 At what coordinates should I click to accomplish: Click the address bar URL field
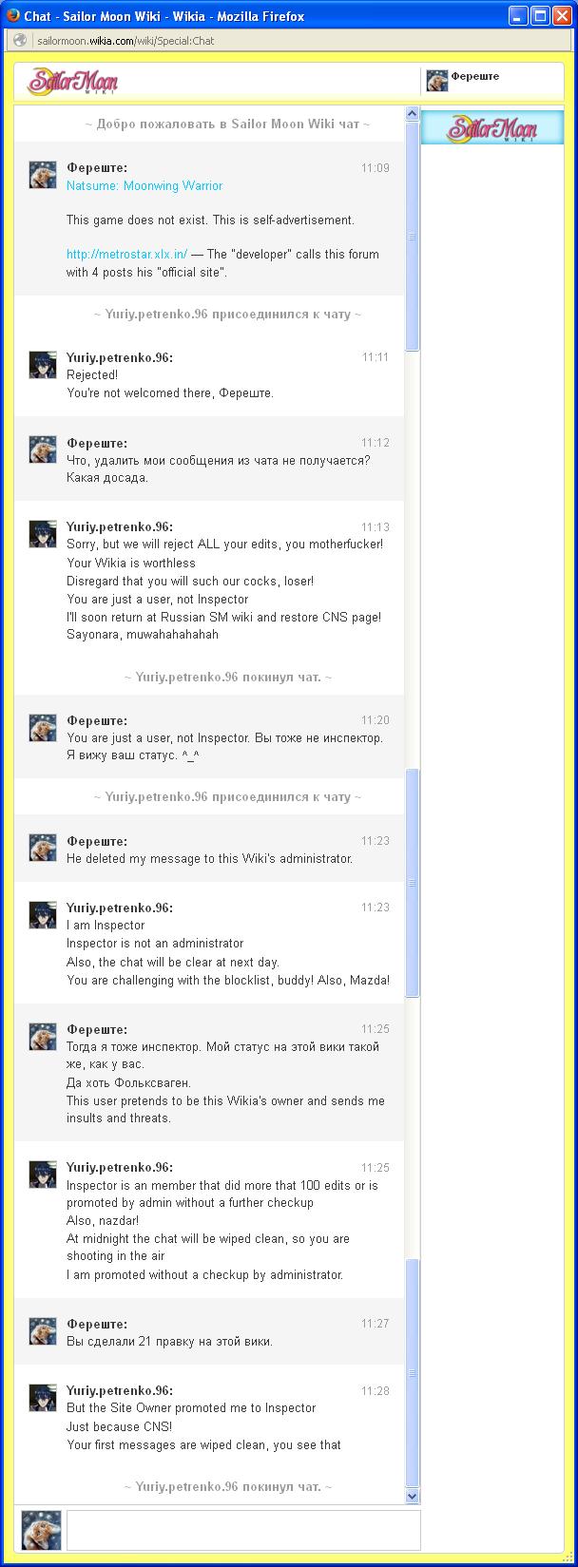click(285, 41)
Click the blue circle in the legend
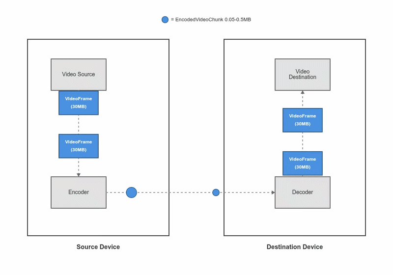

---

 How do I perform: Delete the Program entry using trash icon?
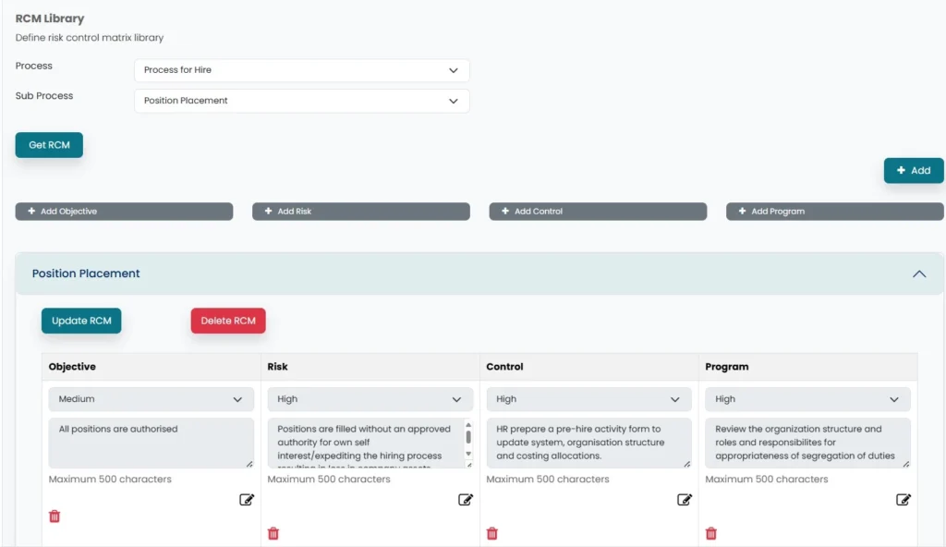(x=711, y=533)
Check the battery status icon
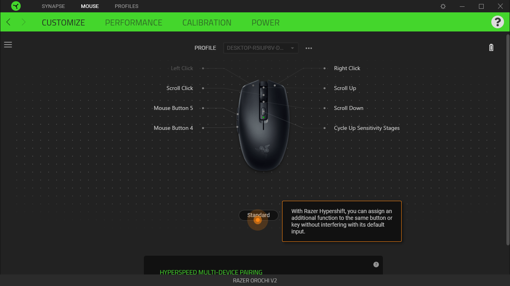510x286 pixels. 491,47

==

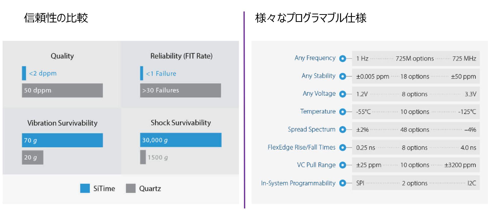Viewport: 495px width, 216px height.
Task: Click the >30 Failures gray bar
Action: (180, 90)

**Task prompt:**
Set down word for word the lines above from the one with "At what coordinates" up to and including the one with "Click the blue circle in the legend". Omit every picture.

**Response:**
 At what coordinates should I click to accomplish: Click the address bar URL field
click(285, 41)
Click the blue circle in the legend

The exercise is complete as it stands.